** Opening PASSAGE PROVIDED block **

“I need time to think.”
This sentence will never become a popular catch phrase from a TV show or movie, part of a clever meme, or something a newscaster or talk show host will promote.
Thinking is not something major media outlets want to talk about too much because thinking — deep thinking — requires that we leave the chatter and noise, turn off the box, walk away from the computer, skip the meeting, put down the phone. And if we are doing that, we’re not keeping up on the latest post, bleep, announcement or update.
And we have a lot to think about. There are the age-old questions that we too readily hand to experts — religious, medical, political, scientific:
“Why am I here?”
“What is the purpose of life?”
“Why is there so much evil — and what can I, in my small but determined way, do about it?”
And then again, there’s all the stuff that happens day to day, the barrage of information that assaults our eyes and ears and brains. It can be as minor as what some non-entity, famous for what type of conditioner they use on their hair, did last night.
Or it can be late-breaking, catastrophic news that slams into the side of our head and knocks us back into the couch.
Whatever it is, it never says,
“We’re in an overwhelming situation here, folks, and things are changing fast. We actually don’t know what’s going on, but we’ve got a show to put on, so we’ve got to chatter. That’s why we spend so much time talking about what could happen and what might be.
“You know what we all need to do? We need to step away from all the noise, get into a place of silence and calm, and think.
“Feel free to question, to wonder, to imagine, to speculate. You’re as smart as I am. You’re just not paid as much.”
The artwork, Colombiana, shows a young woman deep in thought. We don’t know what it is that is absorbing her so intently, but we do know this:
The TV isn’t on in the background. She’s not scrolling through her phone.

** Closing PASSAGE PROVIDED block **
** Opening AVAILABLE DATA block **

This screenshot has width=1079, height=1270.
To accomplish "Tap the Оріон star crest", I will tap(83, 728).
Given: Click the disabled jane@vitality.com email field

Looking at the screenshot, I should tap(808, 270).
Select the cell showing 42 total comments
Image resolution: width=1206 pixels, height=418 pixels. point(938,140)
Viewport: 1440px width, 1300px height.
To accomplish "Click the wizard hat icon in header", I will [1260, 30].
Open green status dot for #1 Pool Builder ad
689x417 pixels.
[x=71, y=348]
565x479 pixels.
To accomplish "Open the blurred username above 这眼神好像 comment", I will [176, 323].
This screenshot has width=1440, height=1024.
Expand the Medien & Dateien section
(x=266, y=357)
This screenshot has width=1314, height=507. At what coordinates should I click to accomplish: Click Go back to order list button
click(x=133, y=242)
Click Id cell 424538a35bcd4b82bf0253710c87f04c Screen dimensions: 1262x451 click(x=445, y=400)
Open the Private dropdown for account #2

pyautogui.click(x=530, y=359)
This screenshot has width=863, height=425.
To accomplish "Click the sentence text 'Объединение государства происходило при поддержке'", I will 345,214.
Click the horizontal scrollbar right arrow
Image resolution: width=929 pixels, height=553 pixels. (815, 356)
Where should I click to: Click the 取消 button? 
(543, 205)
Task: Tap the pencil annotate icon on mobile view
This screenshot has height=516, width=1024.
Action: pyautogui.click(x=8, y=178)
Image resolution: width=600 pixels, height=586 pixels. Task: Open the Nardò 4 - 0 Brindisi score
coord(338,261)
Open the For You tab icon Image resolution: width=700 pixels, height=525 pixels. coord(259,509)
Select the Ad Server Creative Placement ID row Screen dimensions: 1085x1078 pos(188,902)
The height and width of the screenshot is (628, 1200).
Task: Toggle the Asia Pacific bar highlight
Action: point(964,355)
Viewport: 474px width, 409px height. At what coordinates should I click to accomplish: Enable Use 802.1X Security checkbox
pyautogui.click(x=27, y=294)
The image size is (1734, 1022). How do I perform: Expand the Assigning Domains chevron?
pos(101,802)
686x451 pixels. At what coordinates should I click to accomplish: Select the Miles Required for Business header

** Closing AVAILABLE DATA block **

§ **PROBLEM STATEMENT**: Transcribe the passage above about making time to think, starting at "This sentence will" and ending at "announcement or update.".

§ **TASK RESULT**:
This sentence will never become a popular catch phrase from a TV show or movie, part of a clever meme, or something a newscaster or talk show host will promote.
Thinking is not something major media outlets want to talk about too much because thinking — deep thinking — requires that we leave the chatter and noise, turn off the box, walk away from the computer, skip the meeting, put down the phone. And if we are doing that, we’re not keeping up on the latest post, bleep, announcement or update.